Hoodwinker sunfish gets its name because of its ‘cheeky’ and elusive personality
Nyegaard sent the samples to researchers around the world who analyzed them and confirmed it was a new species of sunfish. They also noted the new species was different from other known sunfish.
“The new species managed to evade discovery for nearly three centuries by ‘hiding’ in a messy history of sunfish taxonomy, partially because they are so difficult to preserve and study, even for natural history museums,” said Nyegaard.
In the new paper, the researchers explained the hoodwinker sunfish has a sleeker and slimmer adult body shape and, as opposed to other sunfish, it doesn’t develop lumps, bumps, or a snout.

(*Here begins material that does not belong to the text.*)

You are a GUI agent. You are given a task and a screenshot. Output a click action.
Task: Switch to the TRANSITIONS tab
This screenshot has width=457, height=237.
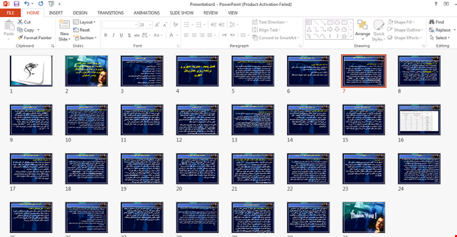pyautogui.click(x=110, y=13)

Nyegaard noted the hoodwinker is the first addition to the sunfish family in 130 years. To confirm the finding, the researchers had to consult publications from as far back as the 1500s. Nyegaard said those publications even included descriptions of “mermen and fantastical sea monsters.”
In an article she wrote for The Conversation, she said they found hoodwinker sunfish in colder parts of the southern hemisphere, including New Zealand, Tasmania, South Australia, Victoria and New South Wales (Australia), South Africa and in the south of Chile.

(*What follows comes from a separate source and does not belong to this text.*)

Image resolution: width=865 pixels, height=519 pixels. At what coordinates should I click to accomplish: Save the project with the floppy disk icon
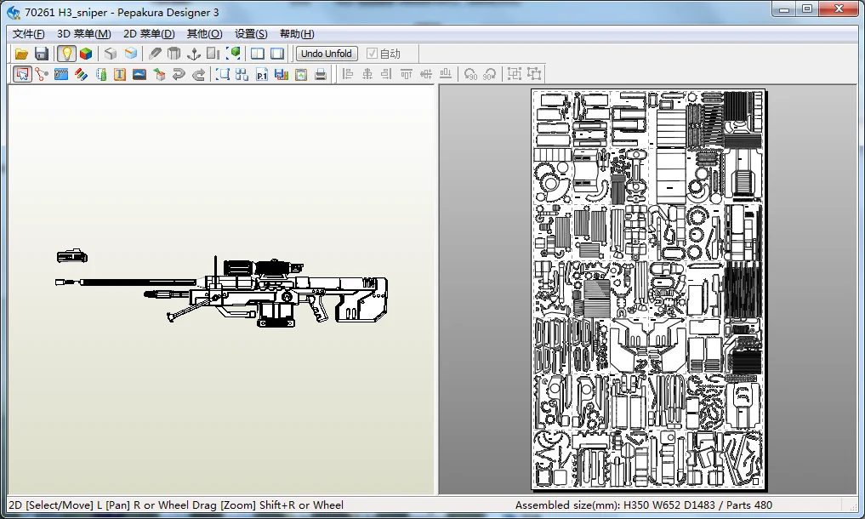coord(42,54)
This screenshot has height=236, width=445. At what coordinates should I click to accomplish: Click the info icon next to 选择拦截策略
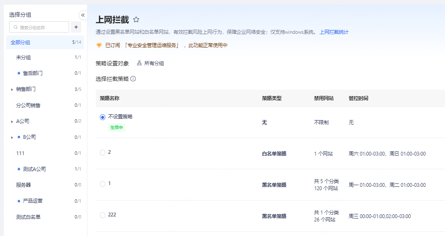133,78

“We’ve retraced the steps of early naturalists and taxonomists to understand how such a large fish could have evaded discovery all this time,” said Nyegaard. “Overall we felt science had been repeatedly tricked by this cheeky species, which is why we named it the Hoodwinker.”
Hoodwinkers are the most distinctive sunfish because they don’t have lumps and bumps
The researchers said the hoodwinker sunfish probably feeds during deep dives. Nyegaard analyzed the digestive tract contents of three specimens and found it consisted mostly of salps, a gelatinous sea creature that resembles a jellyfish.
Its massive size allows hoodwinker sunfish to maintain body temperature when it dives deep into the ocean to feed. Plus, its shape –which could resemble a buoy- allows the fish to quickly swim back to the surface of the ocean to warm up.
Nyegaard noted it took an enormous effort to find and identify the hoodwinker. The researchers at Murdoch University worked alongside two sunfish experts from the University of Tokyo and the University of Hiroshima, as well as geneticists from the Gemmell Lab at the University of Otago and taxonomists from the Wellington Museum Te Papa Tongarewa.
Ocean sunfish are one of the most elusive and strange creatures in the sea. Nyegaard said they aren’t rare, but itis difficult for scientists to study them because they live in parts of the ocean hard to reach for most humans. They are also known as the common mola, and they’re characterized by their truncated body, which makes them look like only half a fish. Other mola species are difficult to tell apart, but the hoodwinker sets apart from other sunfish because it doesn’t have snout, lumps, and bumps.